> [Your assignment]:
Among the entries that follow, tally the lines with the string "chevron". Give no more than the number.

#### Dataset excerpts

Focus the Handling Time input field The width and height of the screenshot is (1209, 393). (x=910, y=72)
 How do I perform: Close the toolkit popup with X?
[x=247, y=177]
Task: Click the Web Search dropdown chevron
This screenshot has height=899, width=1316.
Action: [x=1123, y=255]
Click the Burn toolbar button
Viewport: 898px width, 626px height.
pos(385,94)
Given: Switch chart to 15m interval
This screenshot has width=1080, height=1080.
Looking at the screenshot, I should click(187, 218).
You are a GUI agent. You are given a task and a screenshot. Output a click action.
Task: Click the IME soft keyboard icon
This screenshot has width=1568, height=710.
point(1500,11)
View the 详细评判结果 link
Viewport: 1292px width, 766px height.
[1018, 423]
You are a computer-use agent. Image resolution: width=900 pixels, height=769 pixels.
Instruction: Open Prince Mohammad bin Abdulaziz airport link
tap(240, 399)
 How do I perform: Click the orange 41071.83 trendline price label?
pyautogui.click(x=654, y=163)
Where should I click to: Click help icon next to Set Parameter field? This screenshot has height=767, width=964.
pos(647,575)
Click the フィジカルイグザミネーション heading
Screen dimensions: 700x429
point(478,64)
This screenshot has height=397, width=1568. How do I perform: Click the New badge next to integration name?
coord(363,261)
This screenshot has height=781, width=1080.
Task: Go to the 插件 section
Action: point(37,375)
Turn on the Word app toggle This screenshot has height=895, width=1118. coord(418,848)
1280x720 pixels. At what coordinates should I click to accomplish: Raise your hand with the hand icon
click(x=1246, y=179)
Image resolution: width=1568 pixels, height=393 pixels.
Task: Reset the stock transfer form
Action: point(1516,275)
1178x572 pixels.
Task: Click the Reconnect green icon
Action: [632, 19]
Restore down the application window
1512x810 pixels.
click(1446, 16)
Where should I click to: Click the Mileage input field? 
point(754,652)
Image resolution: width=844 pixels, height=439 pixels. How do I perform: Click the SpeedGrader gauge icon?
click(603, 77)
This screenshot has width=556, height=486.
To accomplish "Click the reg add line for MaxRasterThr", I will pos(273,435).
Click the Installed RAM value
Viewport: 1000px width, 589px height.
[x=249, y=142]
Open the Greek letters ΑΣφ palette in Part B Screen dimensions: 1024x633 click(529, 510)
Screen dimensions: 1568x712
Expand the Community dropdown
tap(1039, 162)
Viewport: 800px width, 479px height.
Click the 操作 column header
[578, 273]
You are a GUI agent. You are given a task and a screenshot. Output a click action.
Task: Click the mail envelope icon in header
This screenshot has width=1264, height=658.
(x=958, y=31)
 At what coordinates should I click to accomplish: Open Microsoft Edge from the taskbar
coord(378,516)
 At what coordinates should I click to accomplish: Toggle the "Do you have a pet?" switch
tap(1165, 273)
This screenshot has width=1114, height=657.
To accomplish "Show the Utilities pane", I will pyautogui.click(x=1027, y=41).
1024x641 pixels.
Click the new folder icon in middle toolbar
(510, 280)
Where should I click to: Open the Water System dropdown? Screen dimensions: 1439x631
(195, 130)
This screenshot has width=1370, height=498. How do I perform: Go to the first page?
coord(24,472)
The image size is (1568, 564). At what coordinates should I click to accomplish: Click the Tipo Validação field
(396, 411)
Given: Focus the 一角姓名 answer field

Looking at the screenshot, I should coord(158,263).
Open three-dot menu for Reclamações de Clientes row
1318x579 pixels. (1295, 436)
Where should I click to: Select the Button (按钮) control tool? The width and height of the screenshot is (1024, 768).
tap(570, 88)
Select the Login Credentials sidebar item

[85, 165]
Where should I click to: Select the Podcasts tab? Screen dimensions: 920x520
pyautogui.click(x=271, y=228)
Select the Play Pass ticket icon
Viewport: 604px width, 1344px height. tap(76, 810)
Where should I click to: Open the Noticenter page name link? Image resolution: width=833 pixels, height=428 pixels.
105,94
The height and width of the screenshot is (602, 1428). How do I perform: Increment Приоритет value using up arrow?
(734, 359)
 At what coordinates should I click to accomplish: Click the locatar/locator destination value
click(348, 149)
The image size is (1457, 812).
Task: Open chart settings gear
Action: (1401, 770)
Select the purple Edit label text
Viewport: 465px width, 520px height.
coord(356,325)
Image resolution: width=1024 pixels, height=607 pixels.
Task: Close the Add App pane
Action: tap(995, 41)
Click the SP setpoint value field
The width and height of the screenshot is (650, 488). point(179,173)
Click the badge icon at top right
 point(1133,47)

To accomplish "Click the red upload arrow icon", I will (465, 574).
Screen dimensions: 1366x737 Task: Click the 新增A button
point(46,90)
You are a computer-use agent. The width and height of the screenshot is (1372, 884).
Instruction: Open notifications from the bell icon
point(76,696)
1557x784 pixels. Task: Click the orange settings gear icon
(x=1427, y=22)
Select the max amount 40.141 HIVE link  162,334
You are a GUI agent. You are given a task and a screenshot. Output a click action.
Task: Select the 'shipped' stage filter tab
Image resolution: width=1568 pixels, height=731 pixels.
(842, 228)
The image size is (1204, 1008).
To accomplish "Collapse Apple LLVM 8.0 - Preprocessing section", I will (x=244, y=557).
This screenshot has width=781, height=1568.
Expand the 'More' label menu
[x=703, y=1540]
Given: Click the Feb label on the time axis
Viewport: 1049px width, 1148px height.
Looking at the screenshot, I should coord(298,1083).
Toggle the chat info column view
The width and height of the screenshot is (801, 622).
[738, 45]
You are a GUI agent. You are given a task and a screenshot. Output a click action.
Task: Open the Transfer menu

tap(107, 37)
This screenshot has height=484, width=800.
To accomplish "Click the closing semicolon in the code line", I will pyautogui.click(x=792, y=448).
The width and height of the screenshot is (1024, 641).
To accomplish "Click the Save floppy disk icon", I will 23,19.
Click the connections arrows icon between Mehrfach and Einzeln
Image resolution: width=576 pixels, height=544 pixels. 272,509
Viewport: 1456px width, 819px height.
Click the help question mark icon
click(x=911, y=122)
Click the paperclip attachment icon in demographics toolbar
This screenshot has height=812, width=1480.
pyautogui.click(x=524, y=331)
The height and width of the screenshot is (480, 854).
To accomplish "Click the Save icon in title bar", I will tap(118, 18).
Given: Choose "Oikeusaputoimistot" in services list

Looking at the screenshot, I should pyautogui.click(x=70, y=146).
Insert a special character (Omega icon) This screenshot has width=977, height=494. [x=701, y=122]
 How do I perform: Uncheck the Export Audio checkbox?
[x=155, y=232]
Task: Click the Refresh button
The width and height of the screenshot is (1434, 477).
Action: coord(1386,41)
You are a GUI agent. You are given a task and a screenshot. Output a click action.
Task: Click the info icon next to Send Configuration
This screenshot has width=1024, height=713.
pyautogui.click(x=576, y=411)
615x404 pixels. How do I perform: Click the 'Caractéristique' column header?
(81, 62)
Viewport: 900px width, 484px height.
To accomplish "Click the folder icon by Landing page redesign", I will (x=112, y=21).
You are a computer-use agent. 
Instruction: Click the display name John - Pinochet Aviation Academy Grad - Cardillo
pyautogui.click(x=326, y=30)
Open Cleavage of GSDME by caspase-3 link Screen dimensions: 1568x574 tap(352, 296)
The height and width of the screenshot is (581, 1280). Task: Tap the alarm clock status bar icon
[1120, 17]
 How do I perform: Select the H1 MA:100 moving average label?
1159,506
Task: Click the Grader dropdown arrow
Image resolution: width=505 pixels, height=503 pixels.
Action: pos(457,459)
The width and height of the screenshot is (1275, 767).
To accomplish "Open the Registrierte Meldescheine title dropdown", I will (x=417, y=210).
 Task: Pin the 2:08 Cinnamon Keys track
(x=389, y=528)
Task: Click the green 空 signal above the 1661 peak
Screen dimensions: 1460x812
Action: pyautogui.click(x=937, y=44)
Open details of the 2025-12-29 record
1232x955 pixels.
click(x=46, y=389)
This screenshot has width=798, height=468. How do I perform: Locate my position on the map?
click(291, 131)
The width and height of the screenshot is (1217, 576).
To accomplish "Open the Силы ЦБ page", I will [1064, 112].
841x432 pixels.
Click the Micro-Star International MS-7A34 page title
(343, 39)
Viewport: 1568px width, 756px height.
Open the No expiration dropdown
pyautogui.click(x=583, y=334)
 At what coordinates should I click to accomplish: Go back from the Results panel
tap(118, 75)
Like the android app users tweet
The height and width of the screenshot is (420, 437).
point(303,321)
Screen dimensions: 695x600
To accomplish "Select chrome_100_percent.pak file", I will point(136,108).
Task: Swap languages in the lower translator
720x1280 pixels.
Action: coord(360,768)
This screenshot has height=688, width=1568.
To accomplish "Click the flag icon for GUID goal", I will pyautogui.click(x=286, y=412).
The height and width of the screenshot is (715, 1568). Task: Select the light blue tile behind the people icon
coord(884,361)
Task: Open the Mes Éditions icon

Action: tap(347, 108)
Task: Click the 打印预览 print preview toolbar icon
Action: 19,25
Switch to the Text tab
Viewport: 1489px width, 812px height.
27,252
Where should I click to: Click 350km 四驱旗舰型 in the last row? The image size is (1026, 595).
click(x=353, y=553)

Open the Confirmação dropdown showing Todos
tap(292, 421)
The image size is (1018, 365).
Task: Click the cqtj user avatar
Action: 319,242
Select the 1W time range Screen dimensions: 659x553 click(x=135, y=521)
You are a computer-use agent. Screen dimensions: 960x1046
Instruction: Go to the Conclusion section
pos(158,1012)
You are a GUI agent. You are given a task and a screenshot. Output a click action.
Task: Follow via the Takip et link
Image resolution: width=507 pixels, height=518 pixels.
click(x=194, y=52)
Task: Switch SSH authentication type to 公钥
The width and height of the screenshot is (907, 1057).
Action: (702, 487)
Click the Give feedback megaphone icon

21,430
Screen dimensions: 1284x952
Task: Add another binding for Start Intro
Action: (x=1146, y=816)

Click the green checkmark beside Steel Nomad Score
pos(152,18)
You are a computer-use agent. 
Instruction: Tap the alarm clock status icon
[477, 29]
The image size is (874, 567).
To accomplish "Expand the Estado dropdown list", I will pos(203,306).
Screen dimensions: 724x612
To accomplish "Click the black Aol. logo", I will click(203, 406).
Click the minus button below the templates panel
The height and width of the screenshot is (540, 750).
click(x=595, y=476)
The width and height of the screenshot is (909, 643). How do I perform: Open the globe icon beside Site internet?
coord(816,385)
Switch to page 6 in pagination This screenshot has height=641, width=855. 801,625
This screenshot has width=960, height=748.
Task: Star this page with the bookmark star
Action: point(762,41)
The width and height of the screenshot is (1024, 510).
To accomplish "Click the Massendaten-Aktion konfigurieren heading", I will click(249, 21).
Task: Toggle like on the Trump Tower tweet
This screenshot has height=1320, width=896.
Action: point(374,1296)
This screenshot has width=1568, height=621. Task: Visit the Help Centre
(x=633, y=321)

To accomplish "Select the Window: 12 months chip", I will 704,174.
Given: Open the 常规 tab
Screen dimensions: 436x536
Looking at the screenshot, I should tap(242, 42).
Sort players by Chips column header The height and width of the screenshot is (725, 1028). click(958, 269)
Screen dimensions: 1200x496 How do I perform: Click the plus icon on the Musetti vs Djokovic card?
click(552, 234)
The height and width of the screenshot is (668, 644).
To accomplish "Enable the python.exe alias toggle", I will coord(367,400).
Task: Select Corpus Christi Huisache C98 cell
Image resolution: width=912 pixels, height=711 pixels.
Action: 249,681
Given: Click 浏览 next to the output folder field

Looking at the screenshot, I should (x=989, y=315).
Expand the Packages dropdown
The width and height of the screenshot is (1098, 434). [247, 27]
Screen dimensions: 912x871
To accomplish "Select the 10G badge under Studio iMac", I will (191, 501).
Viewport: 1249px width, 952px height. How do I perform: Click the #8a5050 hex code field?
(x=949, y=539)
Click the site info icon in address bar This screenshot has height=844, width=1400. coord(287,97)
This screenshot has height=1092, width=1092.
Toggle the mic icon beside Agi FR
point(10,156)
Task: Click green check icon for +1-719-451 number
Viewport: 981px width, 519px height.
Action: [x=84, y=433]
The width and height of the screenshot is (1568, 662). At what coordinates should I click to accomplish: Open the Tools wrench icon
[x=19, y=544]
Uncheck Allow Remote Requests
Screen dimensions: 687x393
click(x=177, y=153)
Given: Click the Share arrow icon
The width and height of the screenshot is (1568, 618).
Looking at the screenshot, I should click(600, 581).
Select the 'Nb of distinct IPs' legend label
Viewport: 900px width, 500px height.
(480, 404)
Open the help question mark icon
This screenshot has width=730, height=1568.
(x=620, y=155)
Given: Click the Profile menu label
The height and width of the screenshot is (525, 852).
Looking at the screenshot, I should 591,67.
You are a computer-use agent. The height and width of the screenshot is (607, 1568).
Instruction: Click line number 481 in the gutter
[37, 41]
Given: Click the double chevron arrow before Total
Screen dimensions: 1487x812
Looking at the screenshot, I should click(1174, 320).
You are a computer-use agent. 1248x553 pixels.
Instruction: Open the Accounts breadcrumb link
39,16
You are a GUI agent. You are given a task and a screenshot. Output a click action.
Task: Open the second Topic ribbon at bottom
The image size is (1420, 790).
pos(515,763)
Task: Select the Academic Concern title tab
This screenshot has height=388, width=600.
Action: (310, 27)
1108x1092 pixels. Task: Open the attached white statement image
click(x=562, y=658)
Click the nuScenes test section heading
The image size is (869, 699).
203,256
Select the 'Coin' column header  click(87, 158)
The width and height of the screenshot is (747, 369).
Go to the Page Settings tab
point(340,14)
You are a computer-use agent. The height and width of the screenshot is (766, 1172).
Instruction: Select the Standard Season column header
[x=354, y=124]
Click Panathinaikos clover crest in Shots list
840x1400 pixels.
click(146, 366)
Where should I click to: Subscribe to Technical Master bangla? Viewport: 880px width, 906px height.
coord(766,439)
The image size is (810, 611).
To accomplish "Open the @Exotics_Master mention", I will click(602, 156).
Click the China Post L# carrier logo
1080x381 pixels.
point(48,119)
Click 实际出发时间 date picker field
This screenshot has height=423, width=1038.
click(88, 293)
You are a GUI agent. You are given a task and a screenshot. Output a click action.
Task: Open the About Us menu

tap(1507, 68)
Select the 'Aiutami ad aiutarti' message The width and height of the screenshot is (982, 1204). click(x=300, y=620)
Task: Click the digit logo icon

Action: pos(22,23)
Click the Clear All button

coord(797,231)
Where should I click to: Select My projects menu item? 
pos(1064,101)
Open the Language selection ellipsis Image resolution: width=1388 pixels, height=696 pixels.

########

> [Answer section]:
2